Les familles nombreuses qui s’y concentrent en majorité sont aussi des familles monoparentales. Les taux d’activité et d’emploi des femmes y sont faibles et cette absence de participation au marché du travail des femmes aggrave la situation financière précaire des familles. La monoparentalité est un puissant facteur d’appauvrissement des familles dans les classes populaires, malgré de nombreux dispositifs mis en place pour tenter de leur venir en aide.

"La politique de la ville" a en effet eu cet effet pervers, qu’elle a pourtant mené avec la volonté de bien faire, d’enfermer ses habitants dans un territoire qu’elle a construit et défini précisément, avec tout un écosystème permettant de ne pas en sortir. C’est ainsi qu’il fallait construire et placer à l’intérieur des quartiers les écoles, les commerces, les services publics et les associations chargées de mettre en œuvre les actions de la politique de la ville. En somme, la politique de la ville a confiné ses habitants avant même toute mesure de confinement due à la crise sanitaire. On a beau jeu ensuite de dénoncer le manque de mobilité des habitants des quartiers !

Les milliards dépensés pour la politique de la ville ne permettent pas aux quartiers qui y sont inscrits d’en sortir, bien au contraire ! Par une politique publique différenciée, la France a "séparé ses pauvres" entre ceux qui sont dans le fameux zonage et qui peuvent prétendre à une prise en charge spécifique, à des parcours de discrimination positive et ceux qui en sont exclus, alimentant ainsi des ressentiments et des tensions fortes entre les citoyens.

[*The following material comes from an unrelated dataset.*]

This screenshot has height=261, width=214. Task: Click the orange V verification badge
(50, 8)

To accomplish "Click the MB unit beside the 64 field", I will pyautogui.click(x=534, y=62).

La politique de la ville a confiné ses habitants avant même toute mesure de confinement due à la crise sanitaire.

Cette politique publique a nourri la non-appartenance et le communautarisme dans les quartiers, en les enfermant sur eux-mêmes, créant ainsi en France un "eux" et un "nous" pour ceux qui vivent à l’intérieur mais aussi pour ceux qui sont extérieurs aux quartiers.

Une crise sanitaire inédite salutaire ? 

Pour autant, cette crise sanitaire inédite a quelque chose de salutaire. Loin de tous les clichés et discours sur les banlieues, elle nous révèle que comme partout ailleurs, ses habitants ont respecté le confinement, et qu’ils y ont fait preuve d’élans de solidarités envers le personnel soignant, les personnes âgées et les familles en difficulté. Concernant l’Islam, sujet hautement controversé aujourd’hui quant à la possibilité pour cette religion d’être soluble dans la République, les autorités religieuses musulmanes ont fait preuve d’un esprit républicain et citoyen en faisant primer les consignes gouvernementales sanitaires sur les pratiques cultuelles. La crise révèle ainsi un Islam de France bien plus puissant que ce que d’aucuns n’osaient imaginer. Mais ce que la crise révèle aussi avec force, qui a été rappelé dans le dernier discours du président de la République, c’est l’importance de tous ces métiers "populaires" si peu gratifiants, que ce soit par rapport à l’image qu’ils renvoient ou aux salaires qu’ils reçoivent, et qui sont pourtant indispensables à la vie de la Nation. C’est toute cette force de travail qui habite pourtant en dehors des grandes métropoles, en banlieue, dans les zones péri-urbaines ou dans les zones rurales, qui permet au pays de faire face à cette crise. Tous ensemble, ils ont permis à la vie de continuer en France, et d’assurer le confinement. Il est temps de revenir à l’article premier de la déclaration des droits de l’homme : "Les distinctions sociales ne peuvent être fondées que sur l’utilité commune". Principe trop souvent oublié, dans une Nation qui n’offre même plus à ses enfants l’égalité des chances dans les trajectoires scolaires. Le déterminisme social, accompagné du mépris, risque d’alimenter un dangereux vent de révolte de la France d’en bas. 

Cette crise sanitaire nous démontre qu’il est urgent d’en finir avec ces politiques de zonages et d’ériger une véritable "France pour tous", fondée sur les individus, offrant à chacun sa chance, à chacun une place.